Secondo punto : la terzietà delle istituzioni. Discorso serio, da affrontare non come fosse bigiotteria. Chi se ne scorda, chi la dimentica dimostra di essere ignorante prima di tutto della Costituzione. Se il premier è una istituzione dello Stato – e lo è certamente – ebbene non può fare il comiziante e nemmeno il capo partito. Lo Stato e il Governo del paese sono di tutti, a prescindere dal voto e dal consenso politico. Non ricordo una sola occasione che sia una in cui Berlusconi, vestendo i panni del capo di governo, abbia omesso di ricordare che cosa ha fatto la sua parte politica e che cosa non ha fatto invece l’opposizione. Il paese alla fine è stremato da questa campagna elettorale che dura da quindici anni. Questo disprezzo assoluto della qualità più distintiva delle Istituzioni dello Stato – la terzietà appunto – lo portò ad infrangere immediatamente, fin dal 1994, il gentlemen’s agreement che fino ad allora aveva governato l’assegnazione delle cariche dei presidenti delle due Camere : la regola non scritta era che la coalizione vincente lasciava all’opposizione una presidenza, ma Berlusconi ci passò sopra senza neanche chiedere scusa e tutto cominciò. Fra l’altro dai pareri dei due presidenti di Camera e Senato nasce anche l’indicazione del nome del presidente del servizio radiotelevisivo pubblico, che infatti fu una emanazione diretta del governo. Da allora il galateo istituzionale ha abdicato per la legge della giungla e siamo finiti ad oggi, a pensare di blindare una piazza pubblica affinchè il comizio politico del presidente del consiglio in carica non sia disturbato da nessuno. Roba davvero da scomparsa dello stato di diritto, ti credo che Casini ha parlato di CLN, era il minimo.

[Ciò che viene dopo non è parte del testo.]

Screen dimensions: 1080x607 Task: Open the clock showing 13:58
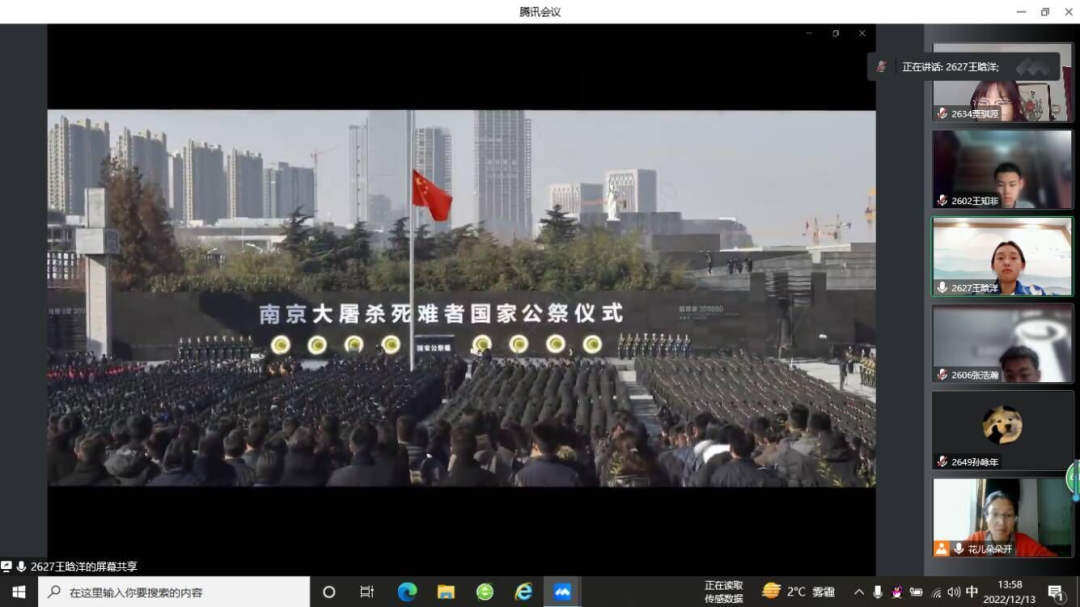1010,591
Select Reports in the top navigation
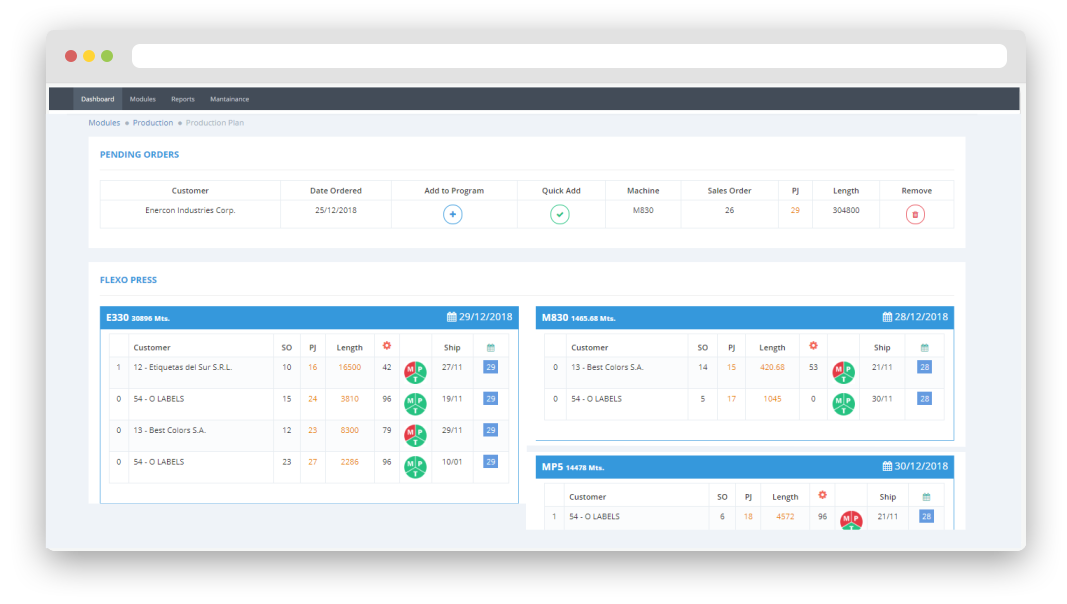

Berlusconi non capisce perché lo odiano tanto. Berlusconi dice che il clima d'odio influenza le menti labili. Giusto, e vale anche per il PDL. Berlusconi dovrebbe piuttosto chiedersi in quanti lo amino davvero e sopratutto di che tipo di amore si tratti, visto che sulla sua persona è nato un vero e proprio culto popolare. Ed è qui il pericolo, in questa idolatria cieca e fanatica, che non vuol sentire critiche né commenti dissonanti. Temo molto di più il fanatismo quasi religioso di una vecchietta forzista esaltata, piuttosto degli strali di un Cicchitto che dalla eventuale caduta del suo leader avrebbe molto da perdere, ma non certo quell’intricata rete di relazioni, favori e privilegi che la pratica del potere gli ha consentito di creare attorno a se. Se cade Berlusconi, la sua corte tenterà di riciclarsi rapidamente altrove, questo è scontato, ma per il popolo degli elettori della libertà una giornata del genere potrebbe davvero essere a rischio di insorgenza civile. Per questo non è del tutto illogico parlare di CLN, almeno fin quando dall’altra parte si straparlerà di leggi speciali per riportare l’ordine e la sicurezza. Non è certamente così che si favorisce il dialogo, certamente, ma se il gioco governativo si fa pesante – e i segnali ci sono tutti per ora – occorre attrezzarsi per tempo. Non certo con gli inciuci alla D'Alema, ma tenendo ben dritta la barra della giustizia e della democrazia, almeno noi. Con la fondata e indomita speranza che nella maggioranza di governo ci sia alla fine una resipiscenza di ragione, e ci si possa fermare tutti a un passo dal baratro. L’Italia che lavora e soffre farebbe tutta volentieri a meno di una nuova Resistenza.